Are Nolan Movies Too Loud? A Look Back at the Director’s Defense of His Sound Design

Over the last decade, Christopher Nolan’s sound mixing has become as hotly debated as Christopher Nolan’s storytelling. “Tenet” is no exception. One of the biggest complaints against the director’s $200 million espionage epic is that its over-bearing sound mix makes important dialogue unintelligible. It’s a criticism Nolan has often faced, notably with Bane’s dialogue in “The Dark Knight Rises” and the overpowering “Interstellar” score. Many moviegoers even complained the explosive sound design of “Dunkirk” was deafening.

“I don’t know what Chris Nolan has against dialogue,” Forbes critic Scott Mendelson writes in his “Tenet” review. “What was a glorified joke with Tom Hardy’s masked monologuing in ‘The Dark Knight Rises’ and a relative annoyance in ‘Interstellar’ becomes a clear and present danger in ‘Tenet.’ Yes, film is a visual medium, but ‘Tenet’ is an espionage thriller with copious amounts of exposition…Once again, the audio mix emphasizes music, key sound effects, and seemingly irrelevant background noise over dialogue.”

Mendelson adds, “For a film that’s supposed to show audiences that theatrical moviegoing is worth saving, ‘Tenet’ will probably play better on Blu-ray with the subtitles turned on.”

Are Christopher Nolan movies too loud? It’s a question IndieWire’s Chris O’Falt attempted to answer in 2017 just as “Dunkirk” was taking off at the box office to an abundance of complaints about its sound design. That each of Nolan’s last four movies have been met with the same sound mixing criticisms means that Nolan’s sound design is here to stay whether moviegoers like it or not. And there’s a reason for it, too, at least in the director’s eyes.

“There are particular moments in [“Interstellar”] where I decided to use dialogue as a sound effect, so sometimes it’s mixed slightly underneath the other sound effects or in the other sound effects to emphasize how loud the surrounding noise is,” Nolan said in 2014 in response to the “Interstellar” sound complaints, proving to his fans that the divisive sound mix was purposeful and not some audio mistake.
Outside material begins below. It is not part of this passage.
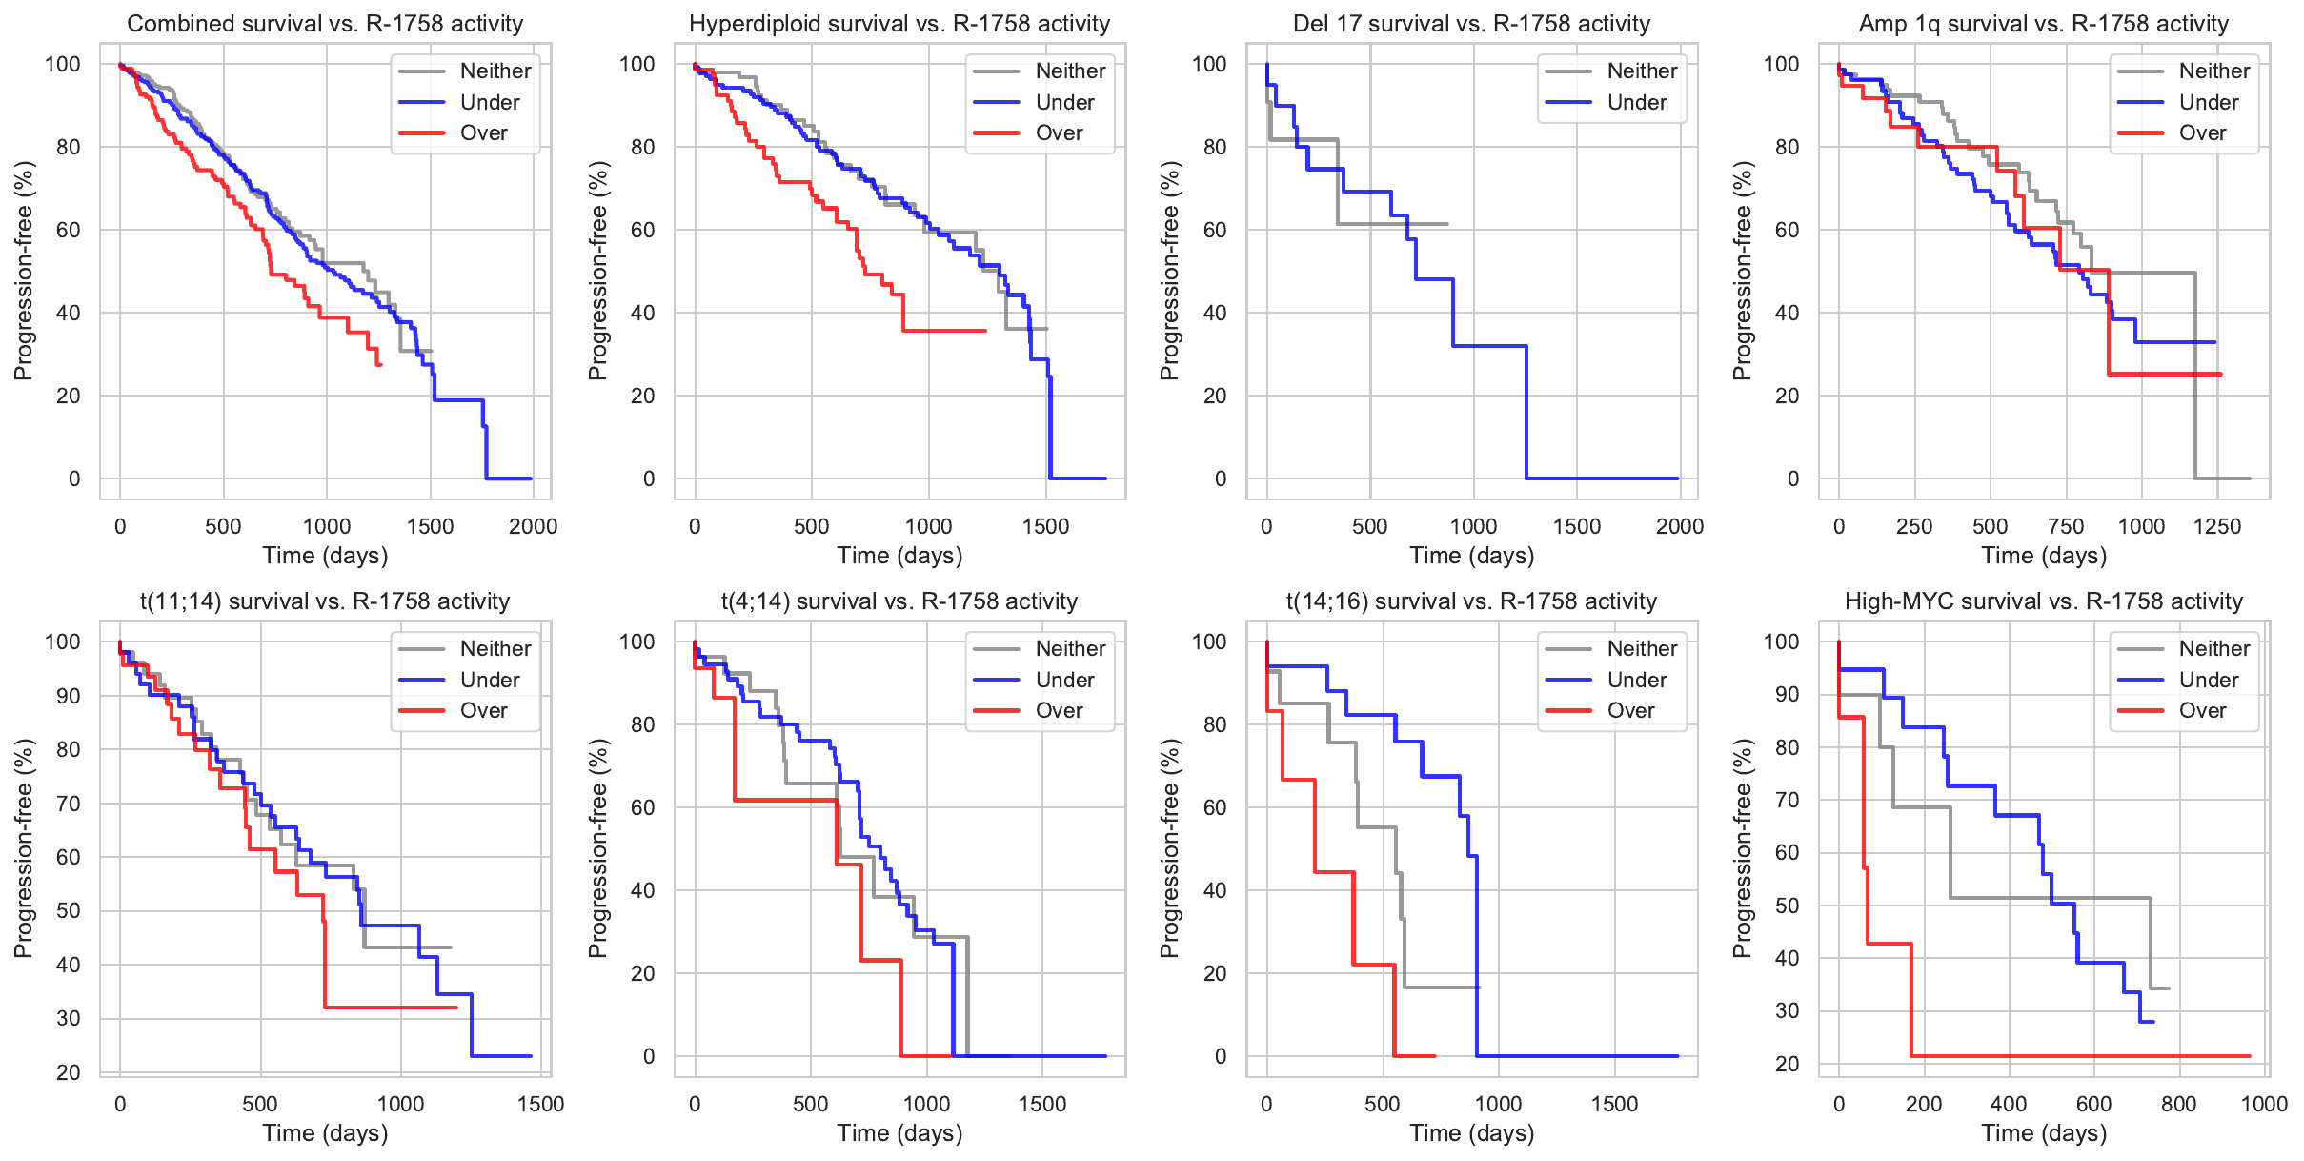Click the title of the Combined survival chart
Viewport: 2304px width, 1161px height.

“I don’t agree with the idea that you can only achieve clarity through dialogue,” Nolan continued. “Clarity of story, clarity of emotions — I try to achieve that in a very layered way using all the different things at my disposal — picture and sound. I’ve always loved films that approach sound in an impressionistic way and that is an unusual approach for a mainstream blockbuster, but I feel it’s the right approach for this experiential film.”

As O’Falt wrote in the aftermath of “Dunkirk” complaints, “experiential is a key word for Nolan.” What this means is that in many instances Nolan would rather overpower the sound mix to leave the viewer as confused as his characters than deliver a perfect sound mix. In the case of “Dunkirk,” it meant turning up the volume on explosions and gunshots to provide the level of shell shock for the viewer that World War II soldiers experienced.

“Chris wants that dense, like punk-rock kind of vibe,” Nolan’s longtime sound editor/sound designer Richard King told IndieWire in 2017. “Not trying to present an idea of how something is, but try to convey the actuality of it within the realms of how we could do it.”

Nolan also admitted in a 2017 interview with IndieWire that his team decided “a couple of films ago that we weren’t going to mix films for substandard theaters,” adding, “We’re mixing for well-aligned, great theaters.” For this reason, seeing “Tenet” or any Christopher Nolan movie in a theater with substandard audio equipment won’t make hearing his dialogue any easier. Nolan understands his films put a pressure on theaters to keep up with the best sound and projector systems, and he can’t mix his films to please every exhibitor.

“At a certain point, you have to decide if you’ve made the best possible version of the film and you’re trying to account for inadequacies in presentation,” Nolan told IndieWire. “That’s chasing the tail. It doesn’t work. I will say, with our sound mixes, we spent a lot of time and attention making sure that they work in as predictable a way possible.”

Whether you can hear Christopher Nolan’s dialogue or not, the way the director’s movies sound is the way he wants them to sound.